I’m always amused when someone in a film or TV program says something like, “We’re going to blow up in thirty seconds”, then the characters proceed to talk, argue, vow undying love, or whatever for a full minute before the bomb is defused in the last seconds. I’m waiting for someone to put a stop watch on one of these encounters and blow them up in the predicted thirty seconds while they are in mid sentence. I always feel a little cheated that their thirty seconds are longer than mine.
Time and timing are important. The entire human race is a bit obsessed with time, or so one would think, based on the monumental sites around the world dedicated to tracking seasons, sunrises and sunsets, and so forth. Humans have been finding ways to measure time for centuries. Some insist it is the one dimension that defines all the universe and the phenomena in it.
Recognizing the importance of the logical use of time for actions and events, many books about writing well tell you to create a time line as part of your plotting and planning.

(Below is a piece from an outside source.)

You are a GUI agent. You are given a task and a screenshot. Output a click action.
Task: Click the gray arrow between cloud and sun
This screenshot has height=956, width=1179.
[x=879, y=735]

This helps keep story lines straight and tells you who is where when. Realistic spans of time for actions and events can keep disbelief at bay.

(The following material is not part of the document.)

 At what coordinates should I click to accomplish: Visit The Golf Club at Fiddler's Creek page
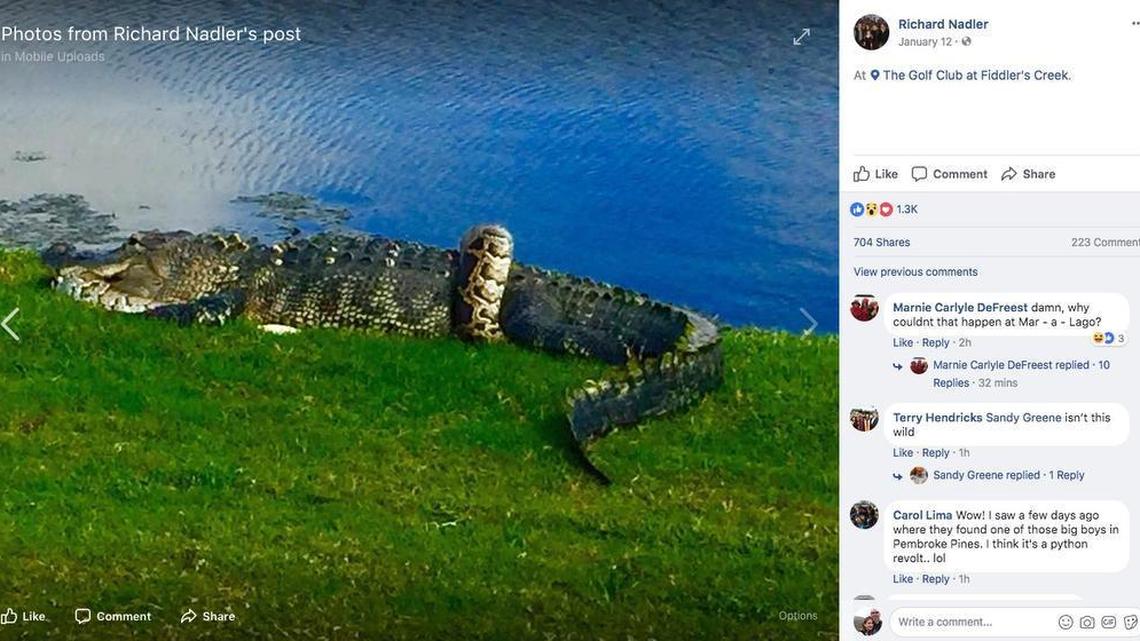[x=975, y=74]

I recently read a mystery that had actions taking place simultaneously at different locations with different characters who would all be meeting later down the road. Each change of scene and chapter was headed with the location, date, and time. This took skillful plotting of both action and time by the author, added greatly to the suspense in the novel, and helped me keep track of what was happening where.
My novel, Beloved Lives, takes place, for the most part, between Mother’s Day and July 4th, and the required me to do some adjusting as I fit the actions to my dates of events. There are also flashbacks that cover many decades and even greater spans of time. At one point I was counting out years between events and determining what might have been going on in the world during those times. All of this was important, at least to me, in keeping as faithfully as possible to a span of time that wouldn’t challenge a reader’s credulity.
In one of the stories I’m currently writing, I’ve gotten all messed up on seasons and actions. I’ll need to go back and get it straightened out with a detailed time line before I go much farther. Otherwise, someone may get blown up in mid-sentence, or worse yet, I may make my readers unhappy. That would never do.